[Items from a pointing dataset]

────

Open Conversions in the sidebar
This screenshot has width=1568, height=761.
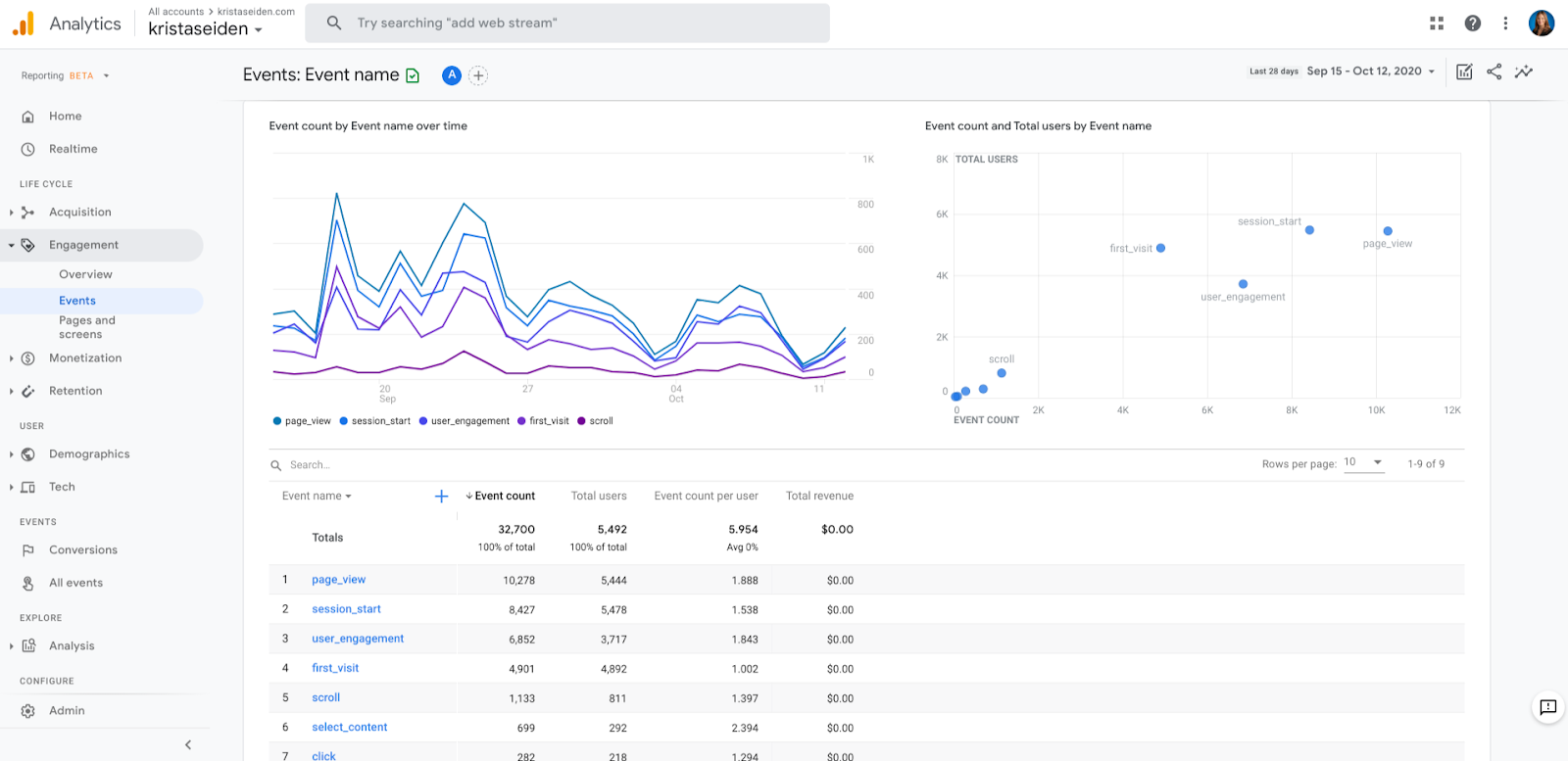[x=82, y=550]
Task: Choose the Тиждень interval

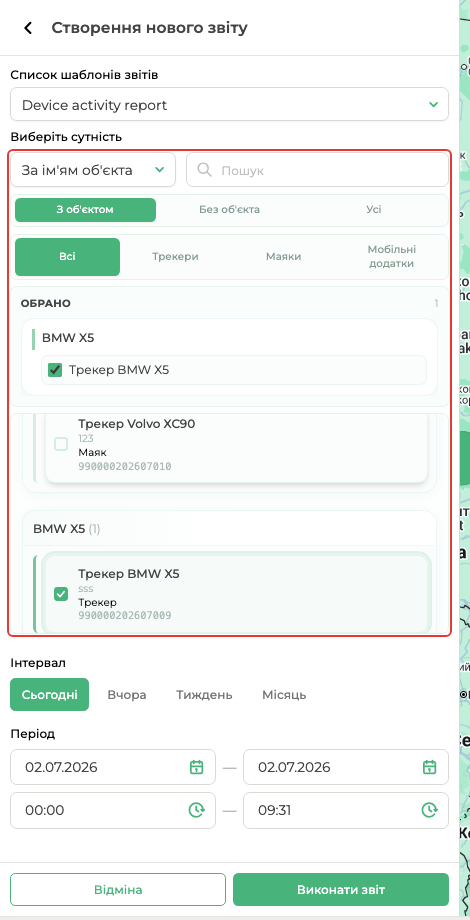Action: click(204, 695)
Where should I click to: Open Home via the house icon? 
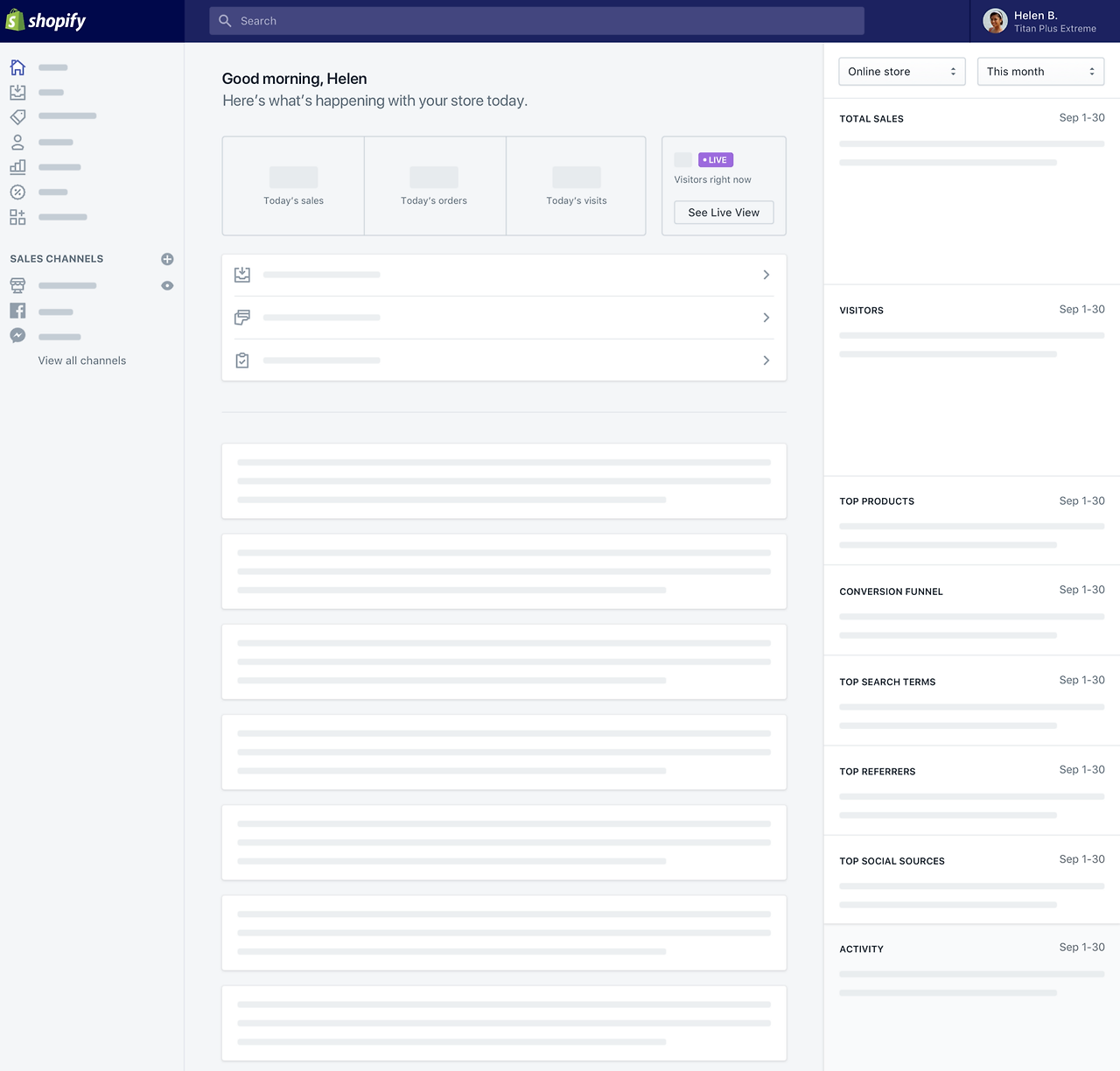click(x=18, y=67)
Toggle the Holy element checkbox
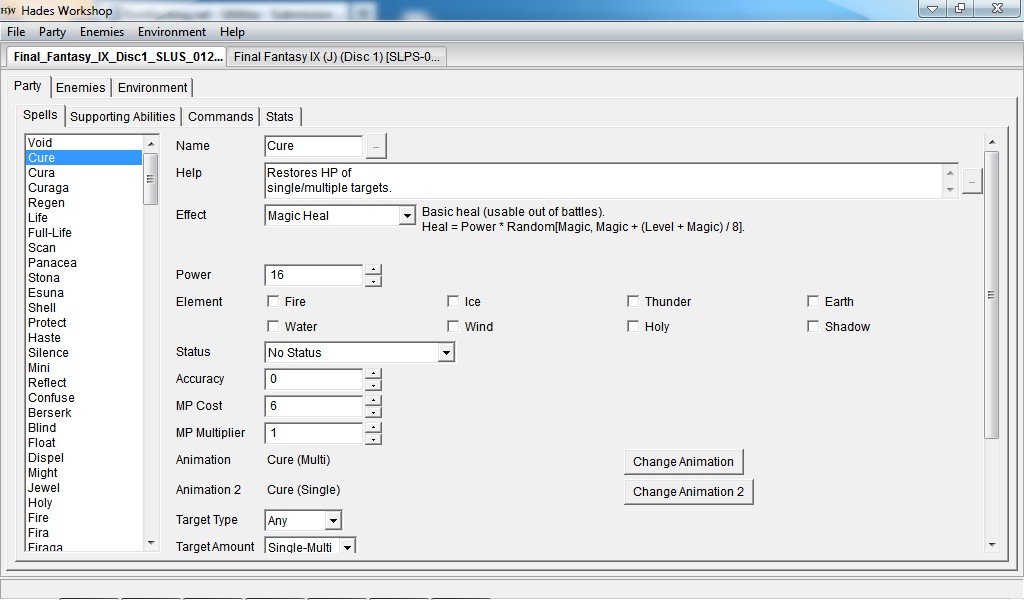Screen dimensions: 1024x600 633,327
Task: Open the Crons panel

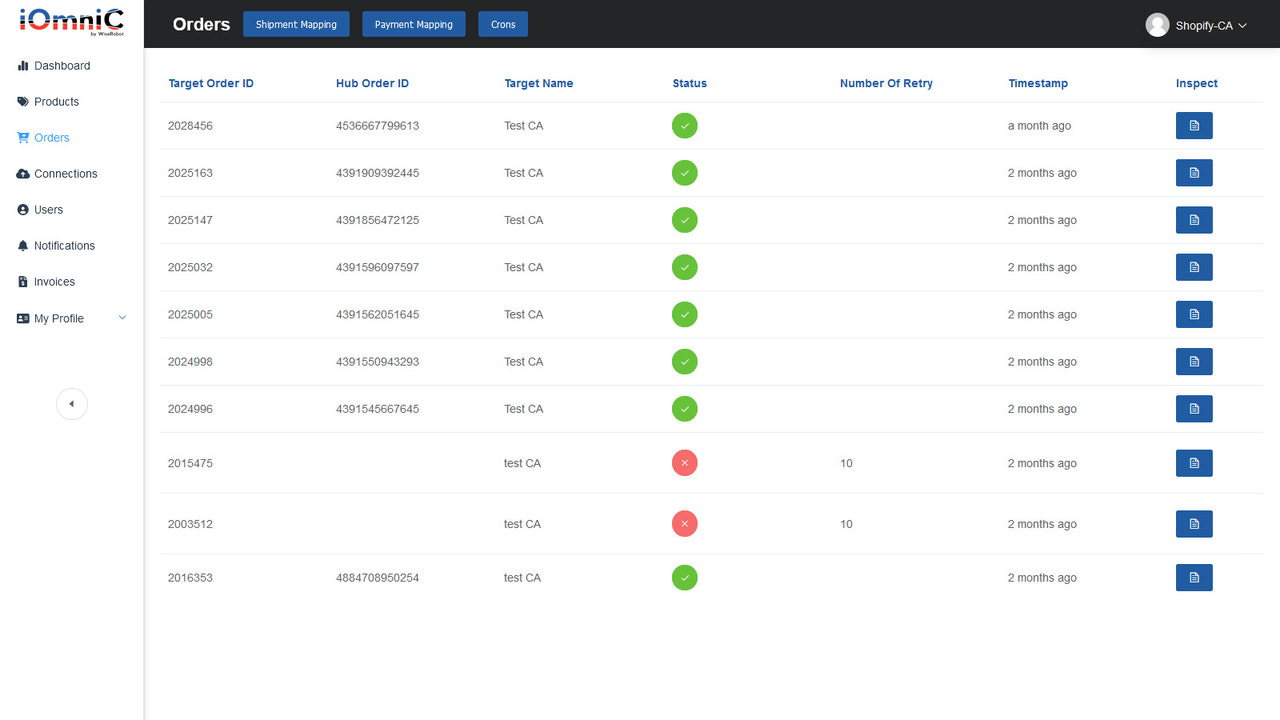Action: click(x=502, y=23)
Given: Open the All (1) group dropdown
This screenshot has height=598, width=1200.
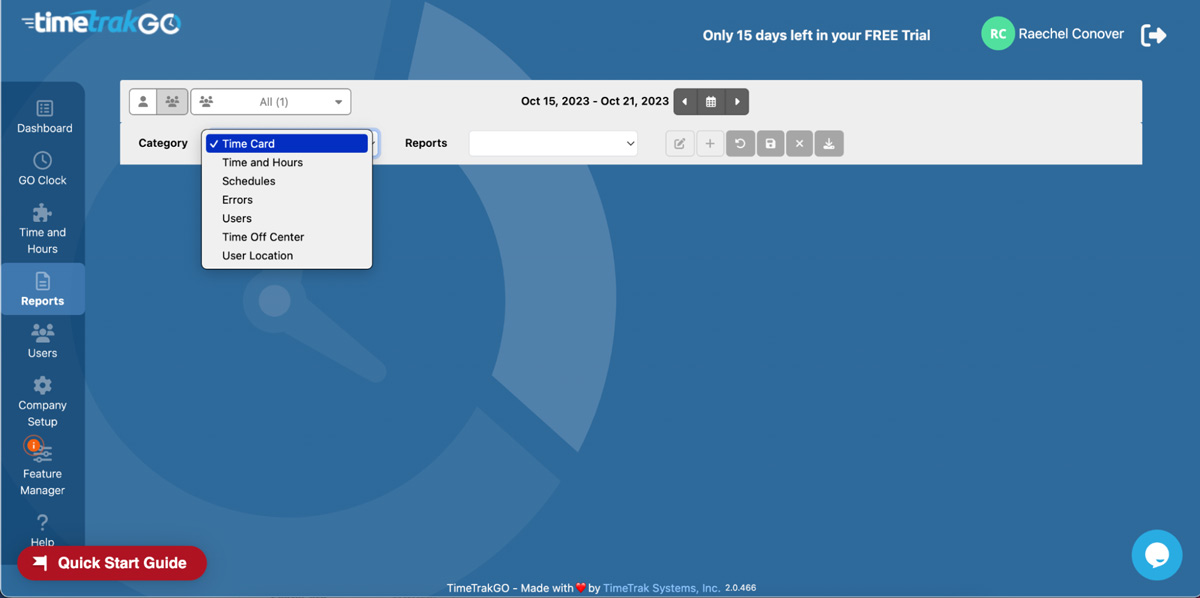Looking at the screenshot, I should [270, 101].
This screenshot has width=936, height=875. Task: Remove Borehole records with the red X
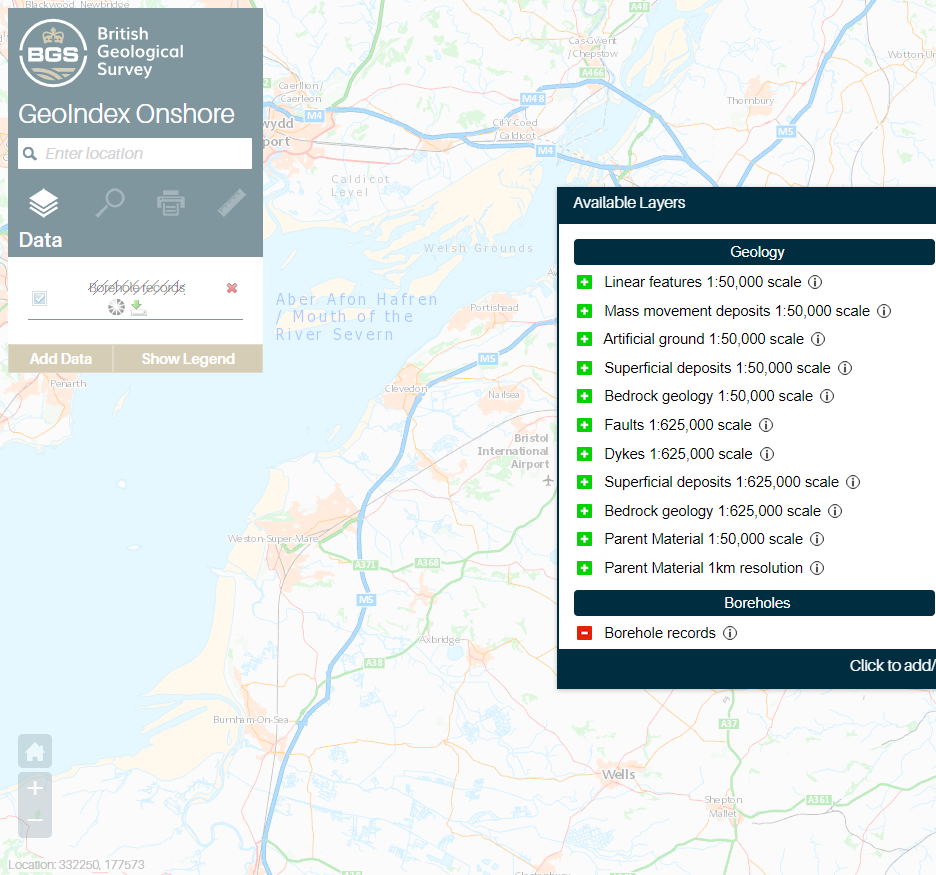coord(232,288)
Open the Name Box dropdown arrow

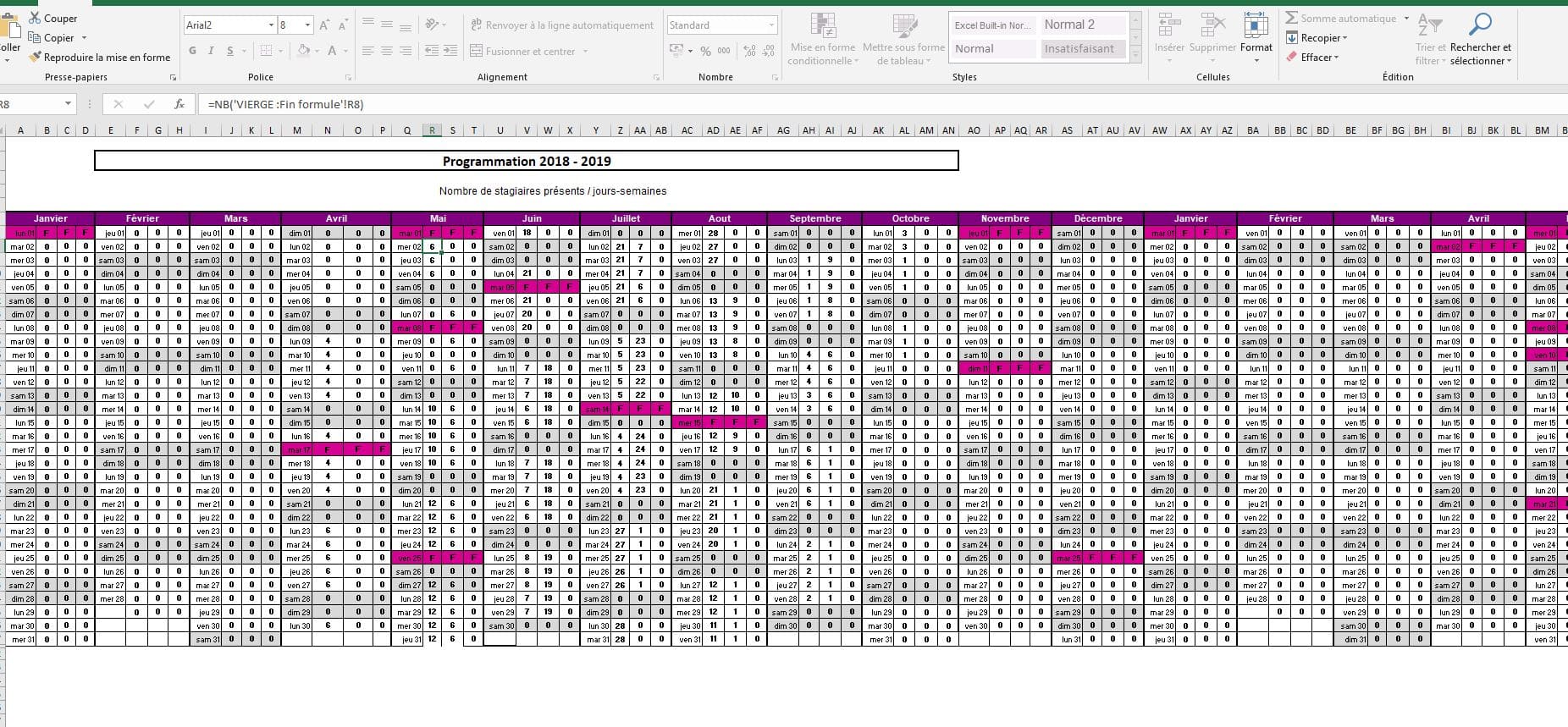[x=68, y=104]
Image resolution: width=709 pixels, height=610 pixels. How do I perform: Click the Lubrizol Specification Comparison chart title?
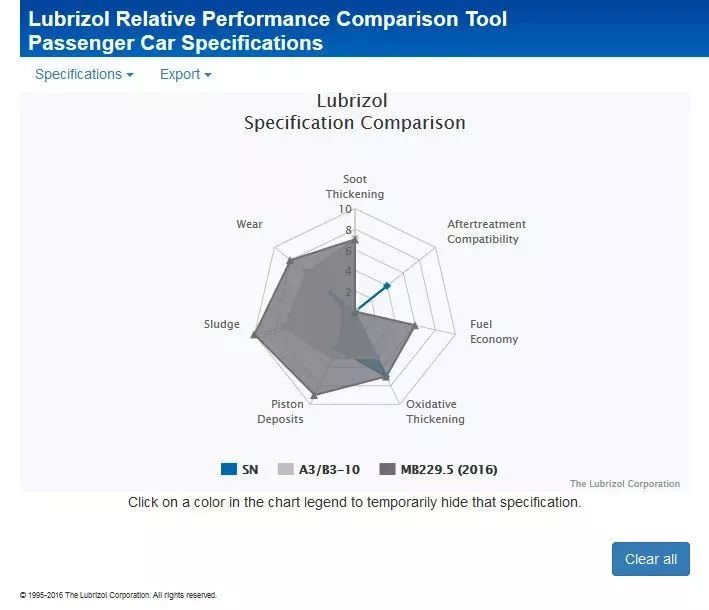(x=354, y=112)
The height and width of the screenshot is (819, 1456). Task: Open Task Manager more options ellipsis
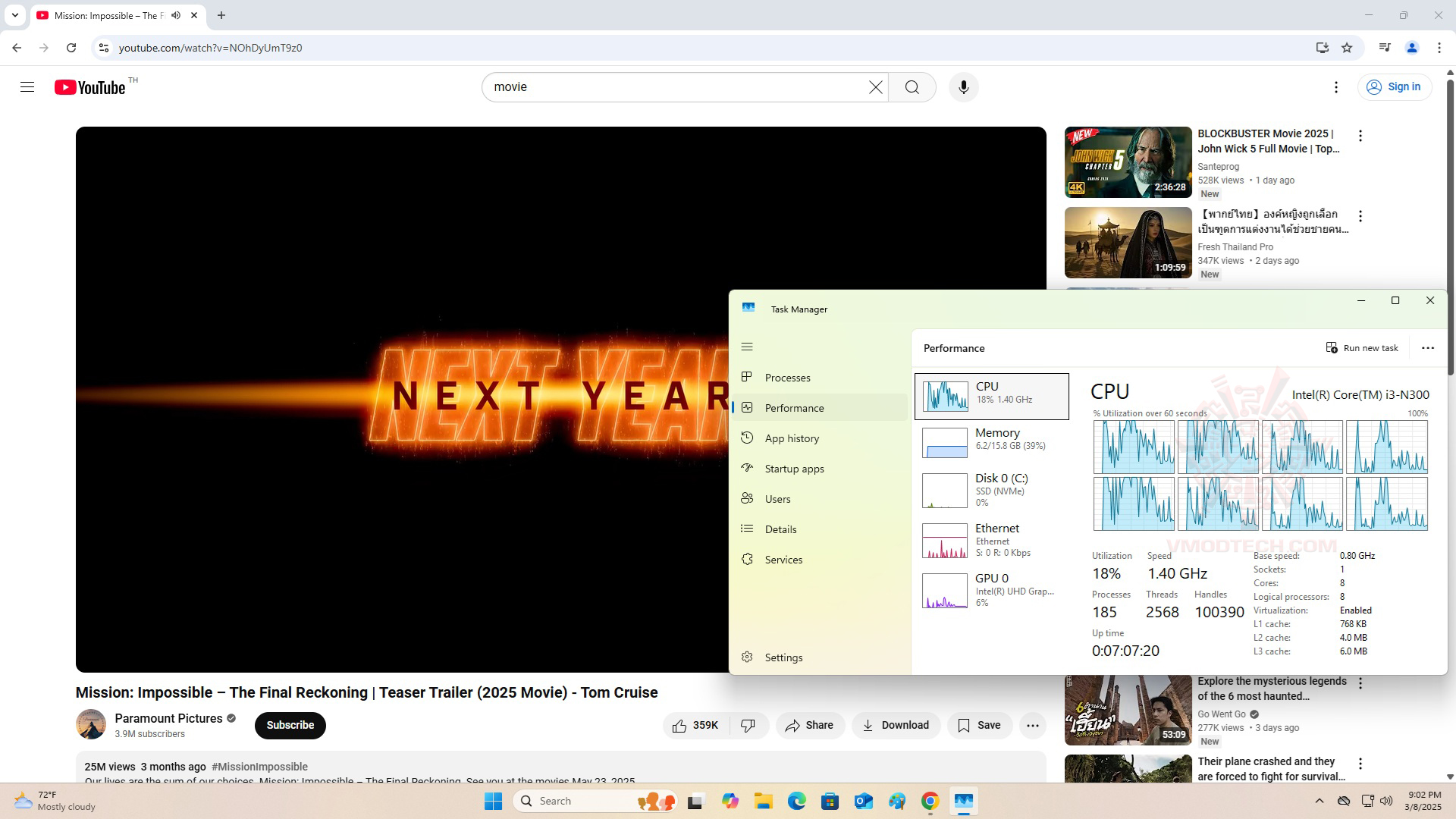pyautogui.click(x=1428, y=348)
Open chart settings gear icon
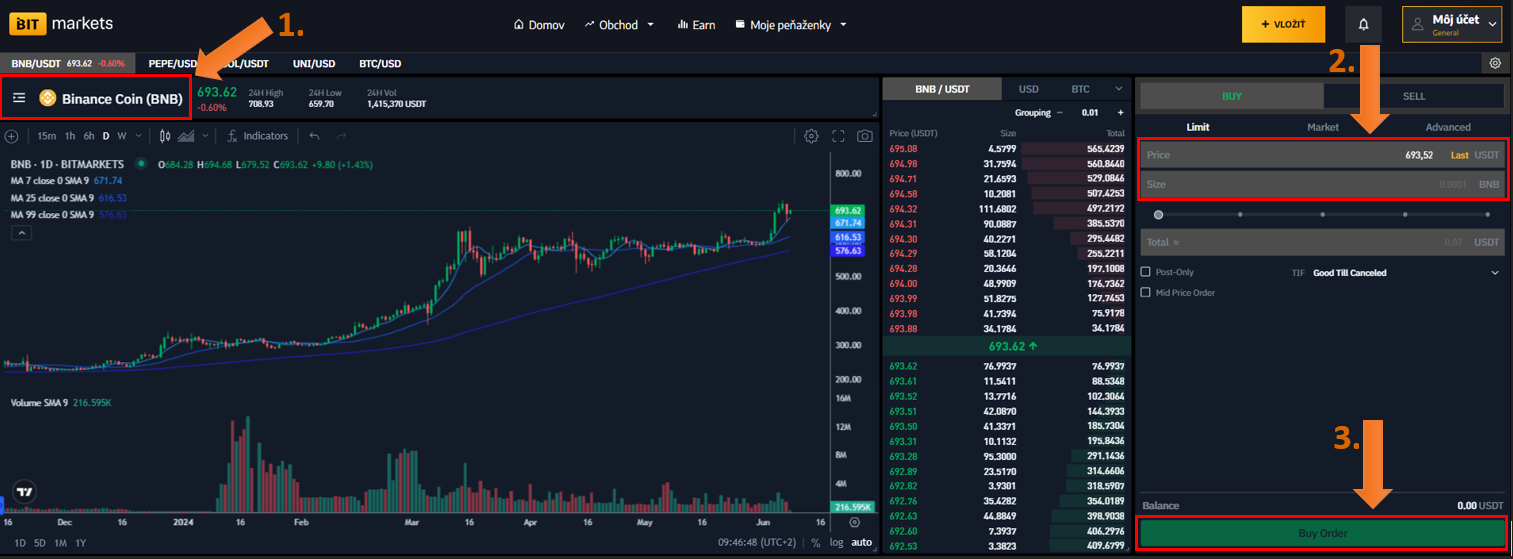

────

Turn every line of the items above into a JSON list of strings, one string per line, skipping blank lines. Leave the pictures out.

# Full response
[
  "Open Conversions in the sidebar",
  "This screenshot has width=1568, height=761.",
  "[x=82, y=550]",
  "Task: Choose the Тиждень interval",
  "Action: click(204, 695)",
  "Where should I click to: Open Home via the house icon? ",
  "click(x=18, y=67)",
  "Toggle the Holy element checkbox",
  "Screen dimensions: 1024x600 633,327",
  "Task: Open the Crons panel",
  "Action: click(x=502, y=23)",
  "Given: Open the All (1) group dropdown",
  "This screenshot has height=598, width=1200.",
  "Looking at the screenshot, I should [270, 101].",
  "This screenshot has width=936, height=875. Task: Remove Borehole records with the red X",
  "coord(232,288)",
  "Open the Name Box dropdown arrow",
  "[x=68, y=104]",
  "Image resolution: width=709 pixels, height=610 pixels. How do I perform: Click the Lubrizol Specification Comparison chart title?",
  "(x=354, y=112)",
  "The height and width of the screenshot is (819, 1456). Task: Open Task Manager more options ellipsis",
  "pyautogui.click(x=1428, y=348)",
  "Open chart settings gear icon"
]